Leaving the exhibition of Turner watercolours at the Royal Academy’s Sackler Galleries, I looked down Piccadilly towards the Ritz and Green Park and tried to see the view as Turner might have done. The day was a little misty (he would have liked that) and the sun a brightness hidden in cloud. I could make a guess at how he would have handled the distant trees in the park and the disappearing traffic. To make a Turner of the world, it became clear, you must take the long view, concentrate on the middle and far distance, and only register near objects in the low-resolution periphery of the retina. Look at the world in that way and it becomes clear why it doesn’t matter that Turner, who could capture the fine detail of a distant hillside and the translucence of vaporous air with such refinement, peopled his pictures with funny, clumsy little figures. Indeed you begin to wonder whether, if they were less odd, the eye might linger too long on them, not look past them to the blue hills and the ravelling clouds. Eric Shanes’s essay in the catalogue which he edited (Thames and Hudson, £35) suggests that the contrast between dumpy people and noble nature was intentional. ‘Staffage’ is the word for human and animal extras, I find, and David Teniers the Younger, whose work Turner admired, is offered as the source of their plain looks. Whatever his narrative intention, foreground accents – not just people, but boats, buoys, goats, ducks – are important parts of the visual machinery. They provide a first stopping place for the eye and give the bottom note in the register of aerial perspective which runs from bright clothes and dark rocks and trees to diaphanous veils of pale cloud. The scale and order of recession in the landscapes depends on them. They are little dramas on the human scale which lead us on to bigger things.

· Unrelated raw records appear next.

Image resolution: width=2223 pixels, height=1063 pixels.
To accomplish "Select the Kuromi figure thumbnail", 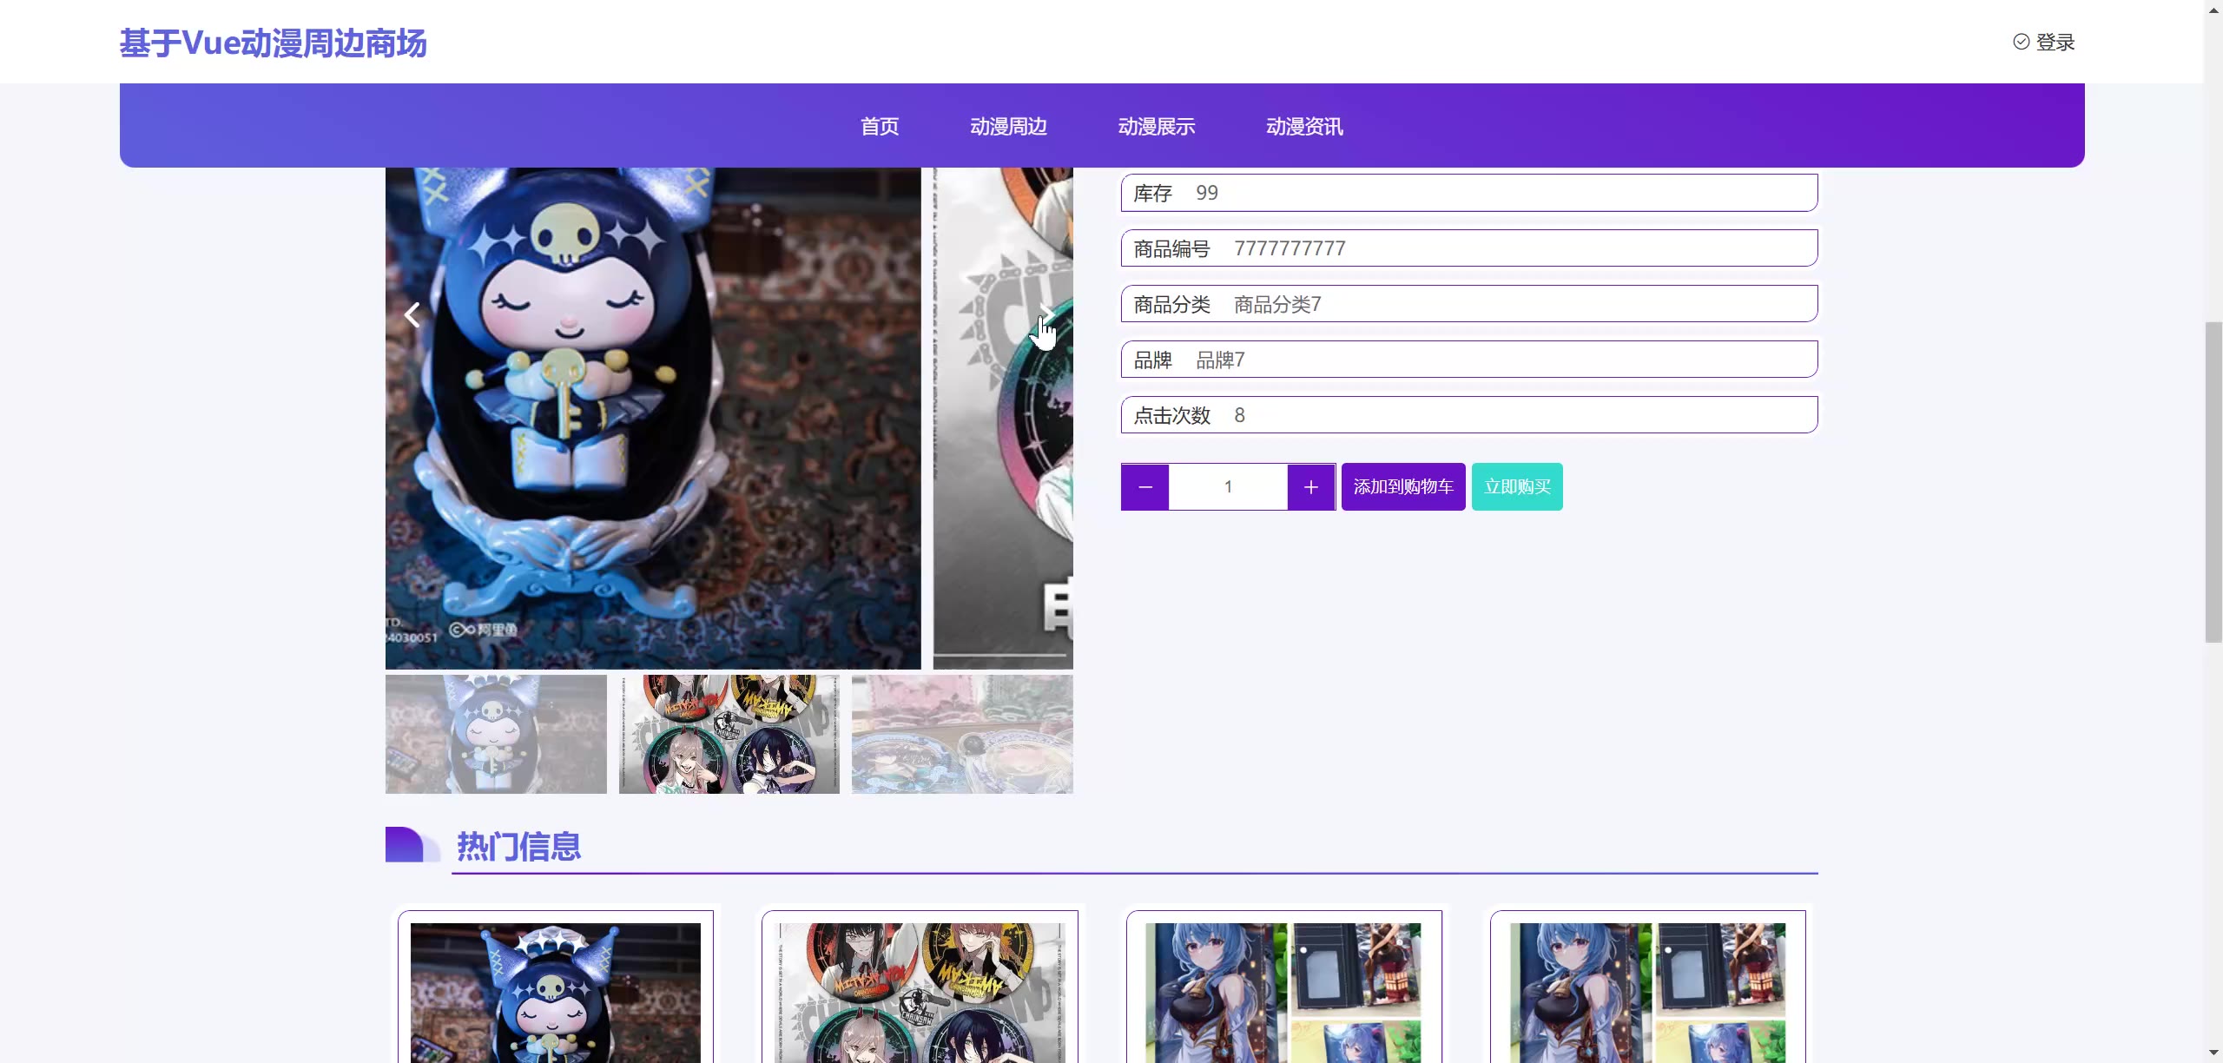I will pyautogui.click(x=496, y=734).
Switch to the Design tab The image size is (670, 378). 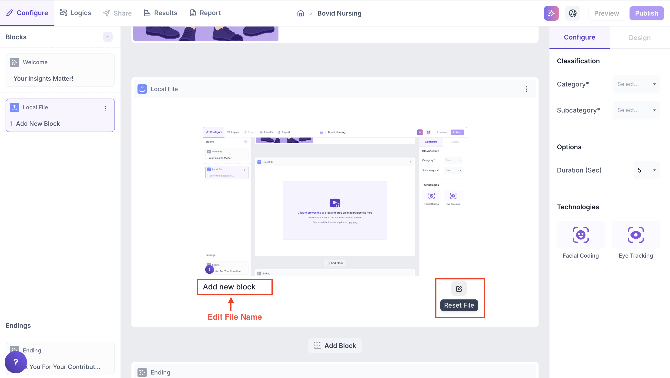(640, 38)
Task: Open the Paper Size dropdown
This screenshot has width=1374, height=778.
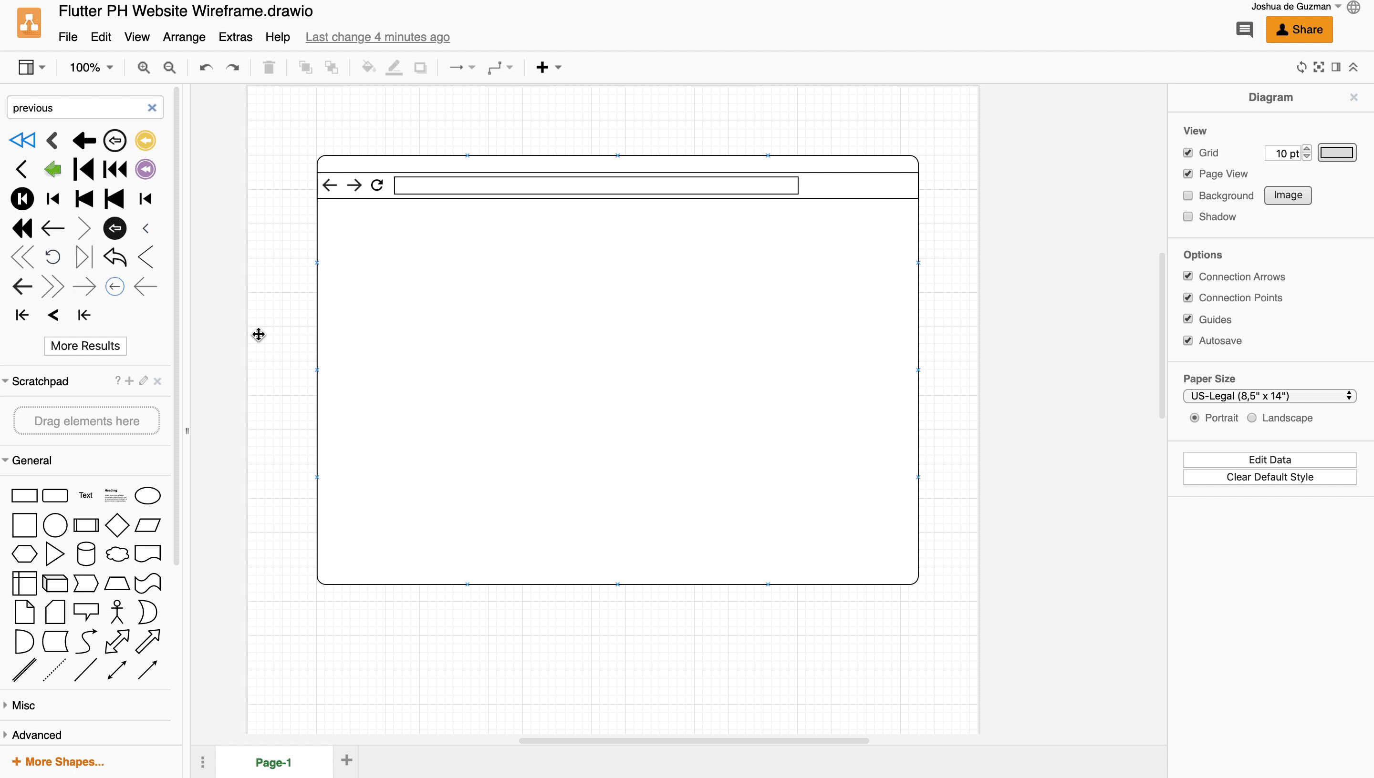Action: click(1269, 396)
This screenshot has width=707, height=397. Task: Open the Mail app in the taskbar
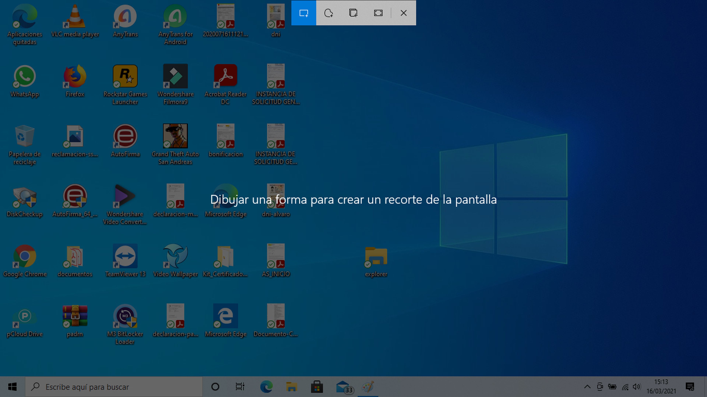click(343, 387)
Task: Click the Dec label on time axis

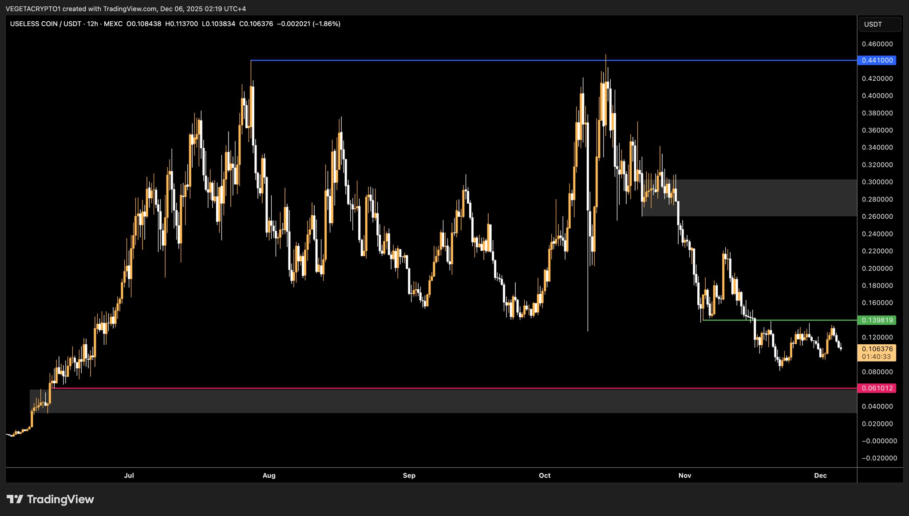Action: pos(820,476)
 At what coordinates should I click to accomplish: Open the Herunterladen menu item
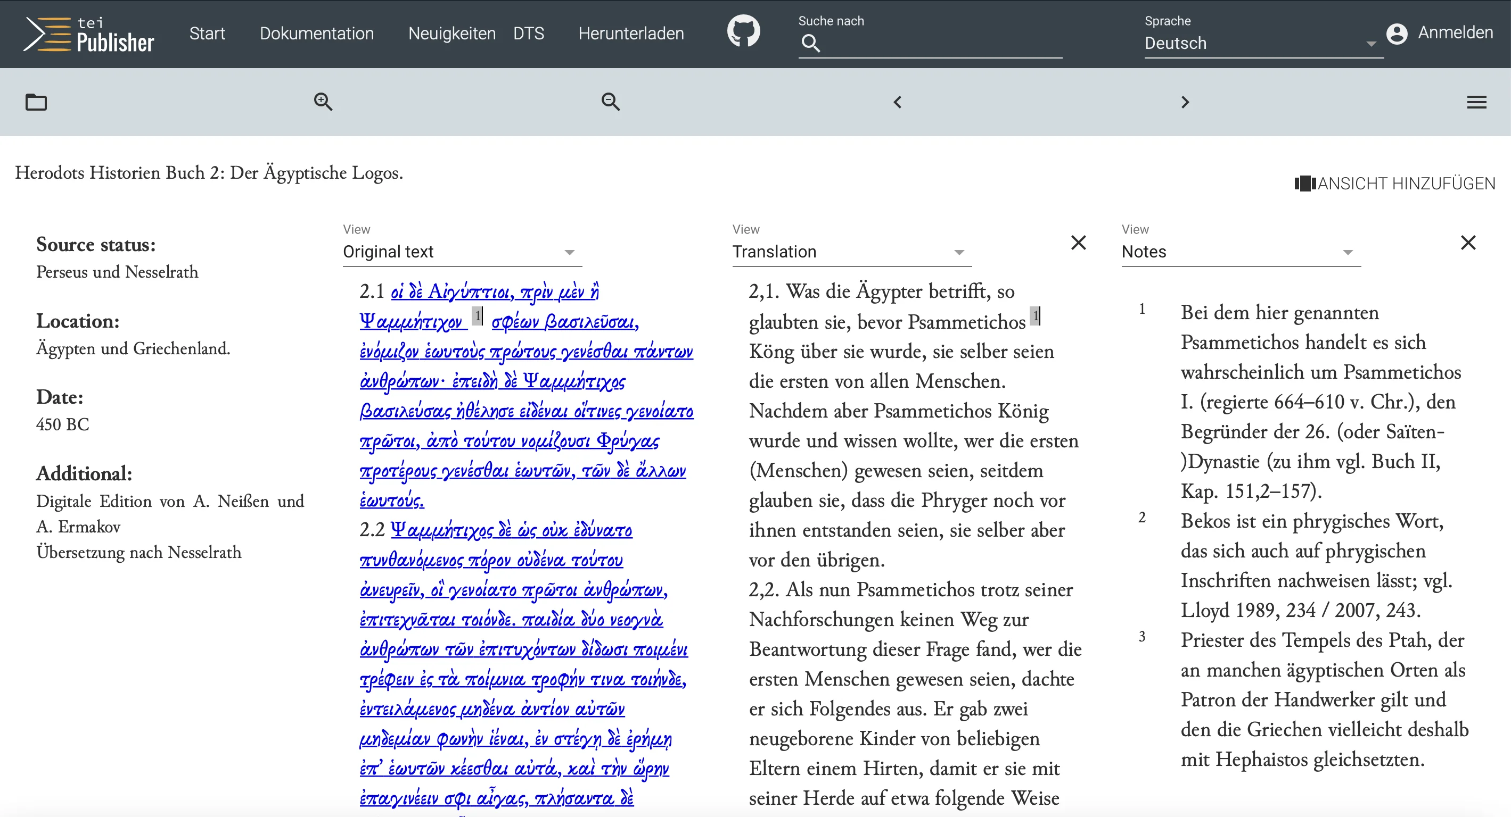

Painting the distant scene presents problems which foregrounds do not. Sargent, who was a watercolour painter of the other school (rough paper, big brushes, flashy blending and bleeding of colour), said that he could not handle a wide view. Turner, even when he is close to a subject, hints at huge surrounding spaces.

These are finished watercolours, the kind he exhibited and sold, both to his loyal patrons and to engravers. His output was prodigious (nearly two thousand of these finished drawings) and the review the catalogue gives of his relations with patrons, and of what is known about his way of working, is illuminating. The watercolours were painted in the studio, based on sketches and notes he made during his travels, or even on drawings by others. Sometimes he set up his own production line – not wanting to waste the time it took for each layer of wash to dry. He used excellent materials: it takes a robust sheet to stand the rubbing, scratching out of highlights with thumbnail and knife, soaking and sponging to which he subjected his paper. He acquired new colours (cobalt blue, chrome orange, French ultramarine) as they came on the market and extended his range of effects by using gouache as well as watercolour.

Two of Turner’s great patrons were Walter Fawkes and B.G. Windus. Contemporary paintings of their rooms show the hang (one of several words which is making the move from curator’s jargon to the common vocabulary) in Fawkes’s house in Grosvenor Place and Windus’s at Tottenham. The pictures are framed in gold and close-mounted as Turner intended – no modern cream surrounds. The sublime seems quite at home in a drawing-room. Details of technique and display explain, in part, Turner’s phenomenal productivity, and many of his pictures, both those which were ends in themselves and others which were supplied to be engraved, were made to order. Despite his businesslike management of sales and production, invention did not fail him.

Both kinds of patron wanted more than topography. The best of the pictures they received challenge nature; Turner’s suns, rocks and rainbows are not representations so much as evocations of rare imagined states of land and weather, no more common in the real world than Byron’s dramas.